Copy out the lines from the first line of the records through the line with "Action: [x=130, y=89]", including both, and leave the pictures out of your answer.
[start of Supplied data]
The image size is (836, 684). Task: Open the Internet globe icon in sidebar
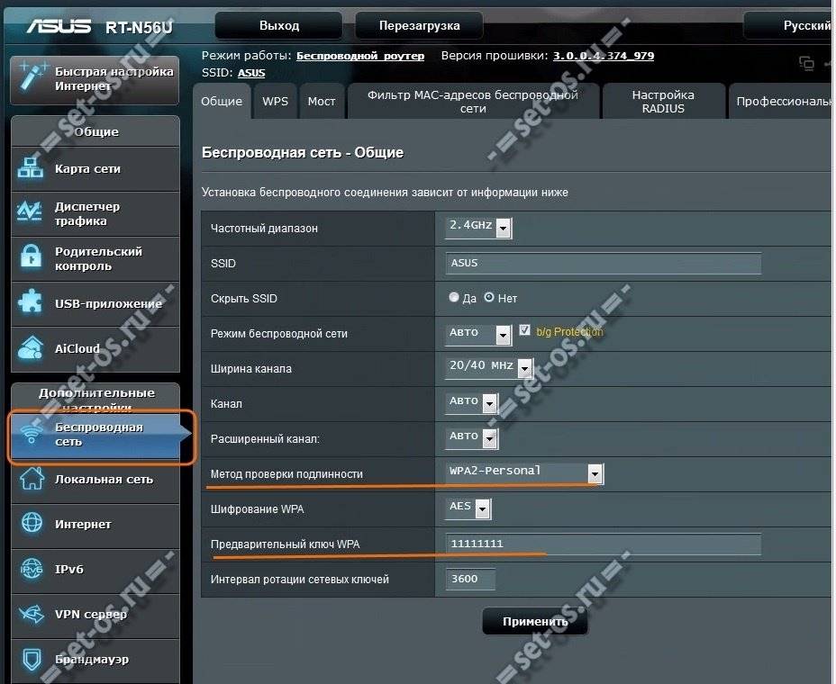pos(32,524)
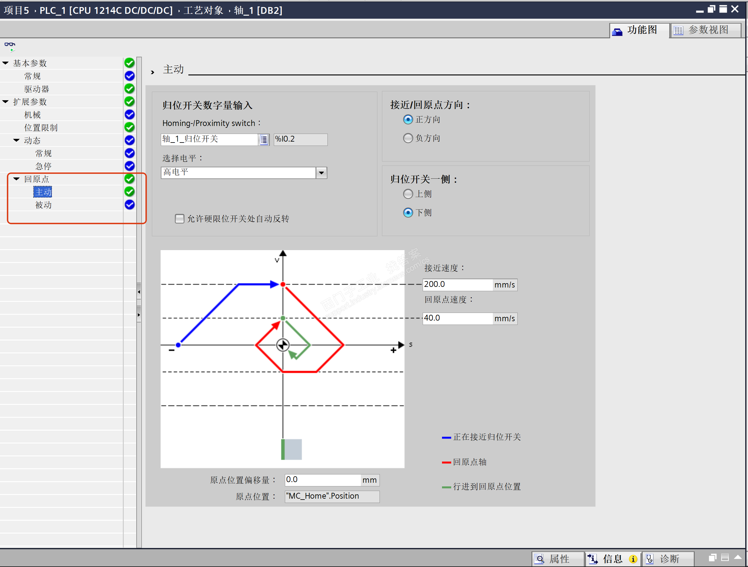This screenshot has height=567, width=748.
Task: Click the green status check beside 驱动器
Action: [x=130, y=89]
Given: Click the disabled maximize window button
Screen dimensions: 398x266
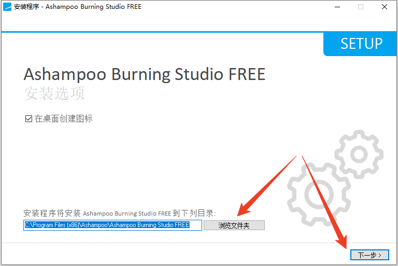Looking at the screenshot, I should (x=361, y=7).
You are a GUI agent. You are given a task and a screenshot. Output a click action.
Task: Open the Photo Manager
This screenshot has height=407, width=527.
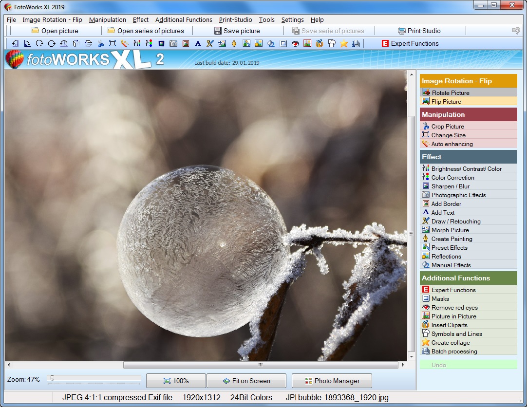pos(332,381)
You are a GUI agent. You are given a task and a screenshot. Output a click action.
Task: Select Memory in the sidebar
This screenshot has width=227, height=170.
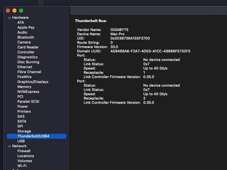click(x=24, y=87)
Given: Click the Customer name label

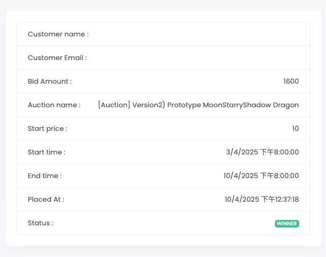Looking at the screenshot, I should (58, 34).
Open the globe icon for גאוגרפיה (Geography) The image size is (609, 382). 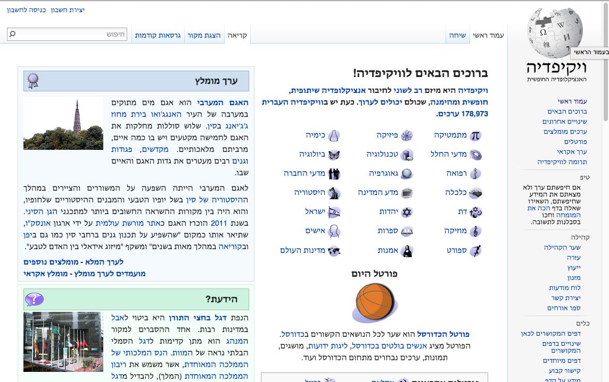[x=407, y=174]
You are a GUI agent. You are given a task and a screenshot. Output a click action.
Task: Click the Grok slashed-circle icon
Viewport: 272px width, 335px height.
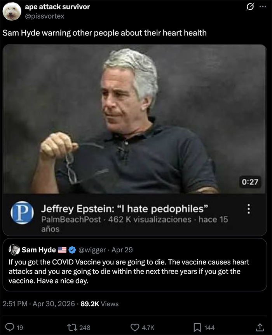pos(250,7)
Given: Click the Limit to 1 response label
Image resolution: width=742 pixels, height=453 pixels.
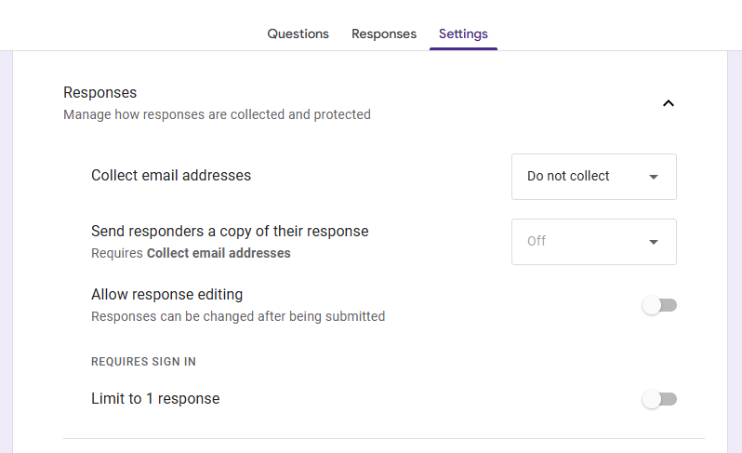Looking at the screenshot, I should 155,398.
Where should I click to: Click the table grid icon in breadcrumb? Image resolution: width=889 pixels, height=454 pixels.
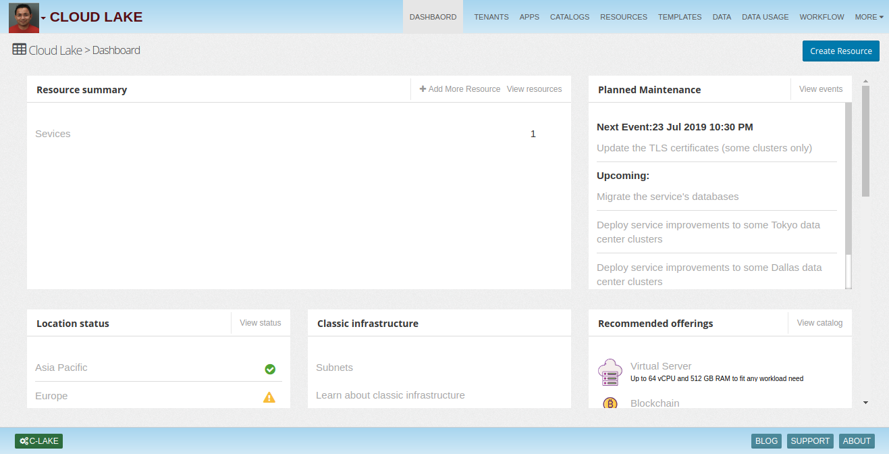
[end of Supplied data]
• Exercise solution
The image size is (836, 684). Task: Open the Internet globe icon in sidebar
pos(32,524)
This screenshot has height=567, width=748.
Task: Click the green status check beside 驱动器
Action: [x=130, y=89]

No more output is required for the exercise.